Despite the ongoing atrocities, “the Trump Administration has failed to take effective action to address these practices,” he said. Blumenauer noted that during negotiation of the Phase One trade deal with China, the administration “failed to even raise a single labor concern or raise concerns regarding the abusive treatment of the Uyghurs in China. That was a big, missed opportunity as an economic matter and a profound failure of leadership overall.”
But action on forced labor requires more than government intervention.
“Businesses and brands that import products made with forced labor into the U.S. must also play an important role in removing these abusive practices from global supply chains,” he said. “Just because supply chains are complex and this issue is difficult, does not mean we can shy away from making necessary changes.”
Steve Lamar, president and CEO of the American Apparel & Footwear Association (AAFA), said at the hearing that the apparel and footwear industry remains committed to ending forced labor.
“The problem in XUAR is bigger than any one industry can handle, and requires sustained government to government pressure,” Lamar said. “The tools used to address the situation must be targeted, transparent, prospective, fact-based, and developed with the trusted industry partners that will ultimately enforce them.”
These actions should remain focused on the end goal of ending forced labor practices and the larger campaign of repression that it fuels, he said, by “ensuring that solutions involve the partnership of industry, NGOs, unions, Congress, the rest of the U.S. government and other governments.”
Lamar said AAFA has coalesced around a set of principles that highlight its “commitment and resolve to ending these despicable forced labor practices.”
They include making sure the entities named in this week’s WROs are not connected to member supply chains.

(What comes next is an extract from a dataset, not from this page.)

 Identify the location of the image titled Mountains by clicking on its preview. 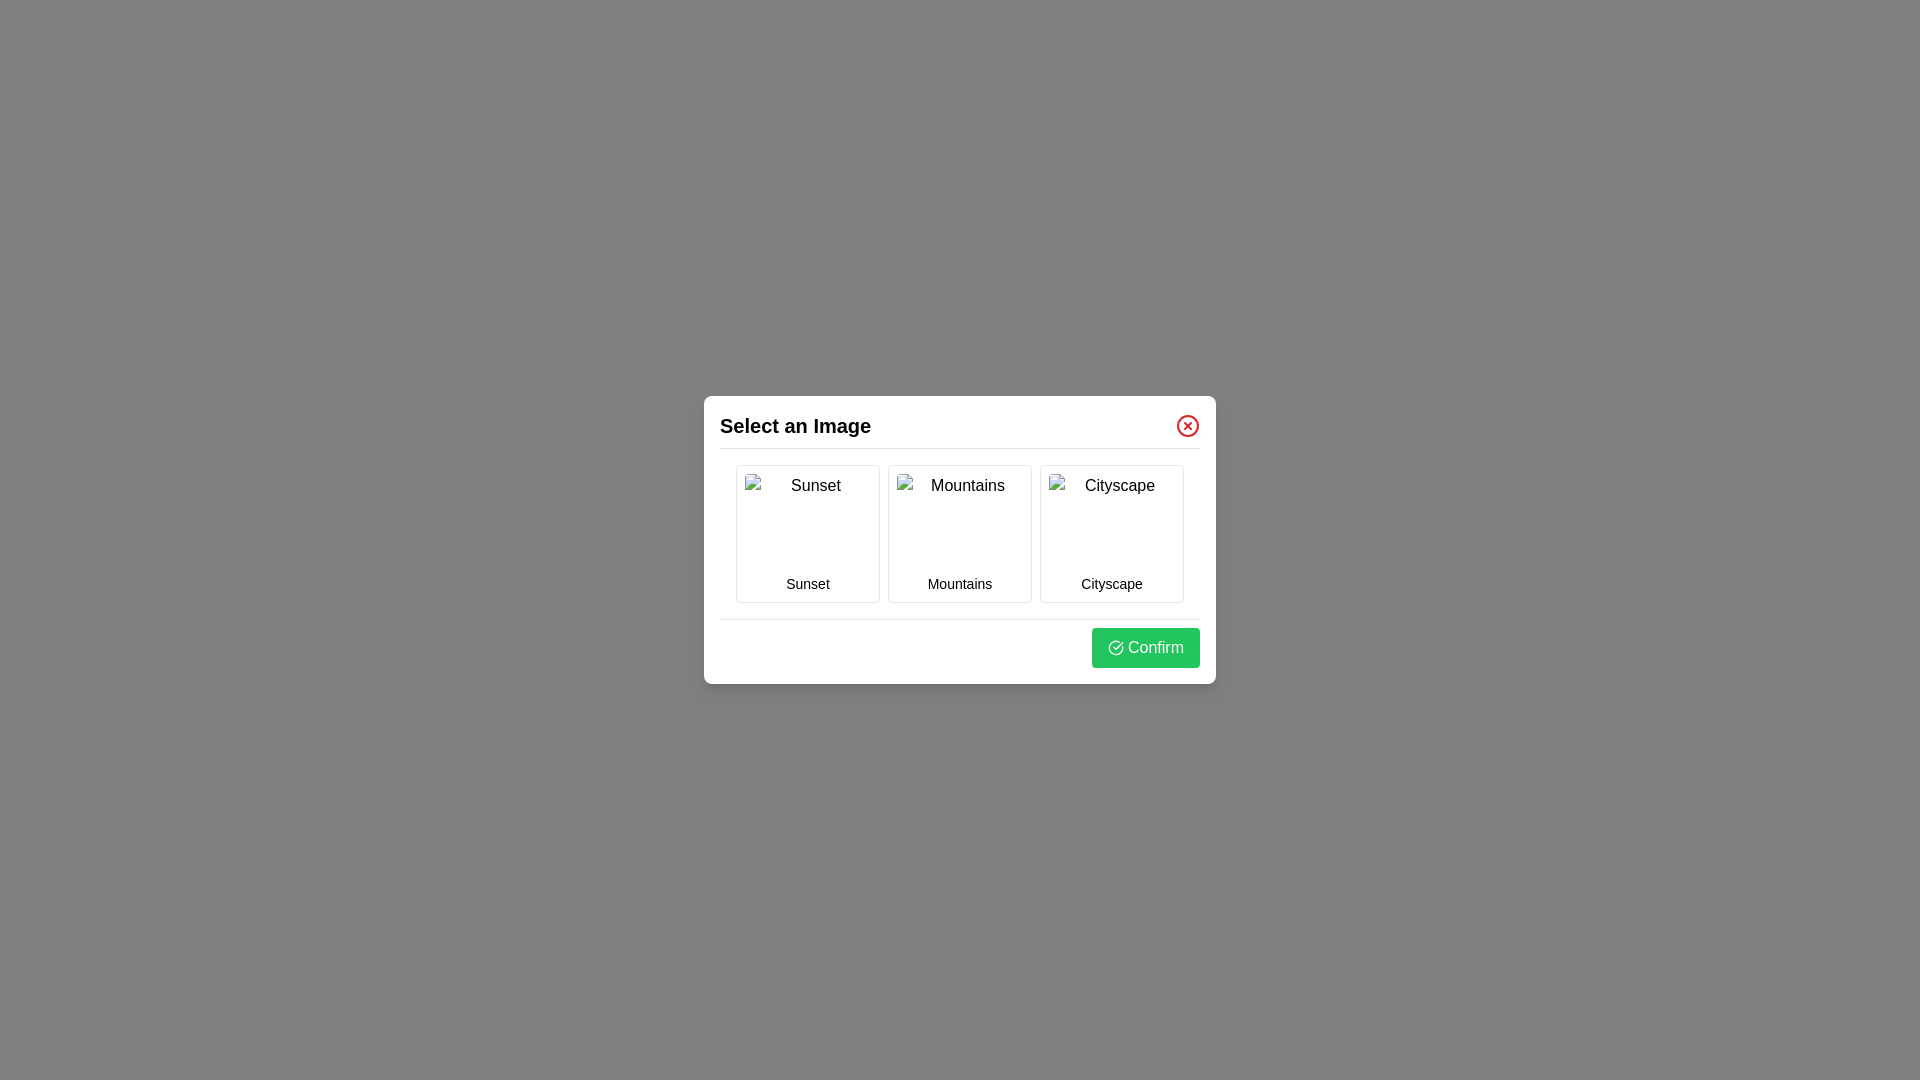
(960, 520).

AAFA also provides crucial intelligence to CBP to improve enforcement efficacy.
“The problem in XUAR is bigger than any one industry can handle,” Lamar said. “Much is written about the economic leverage of the apparel and footwear industry and its ability to influence the Chinese government. I wish these assertions were true, but they are not. The situation in XUAR is of a scale, scope and complexity that is unprecedented in modern supply chains. Moreover, forced labor, as horrendous as it is, is only one component of a much larger campaign of repression. These are state-sponsored programs and they are extensive. They require state-sponsored solutions. We can only end this terrible situation through sustained government to government pressure that is led by the U.S. government and involves our allies and all stakeholders.”
In addition, he said to be most effective, WROs and other sanctions tools need to be targeted, transparent, clearly articulated, prospective and developed with the trusted industry partners that will ultimately enforce them.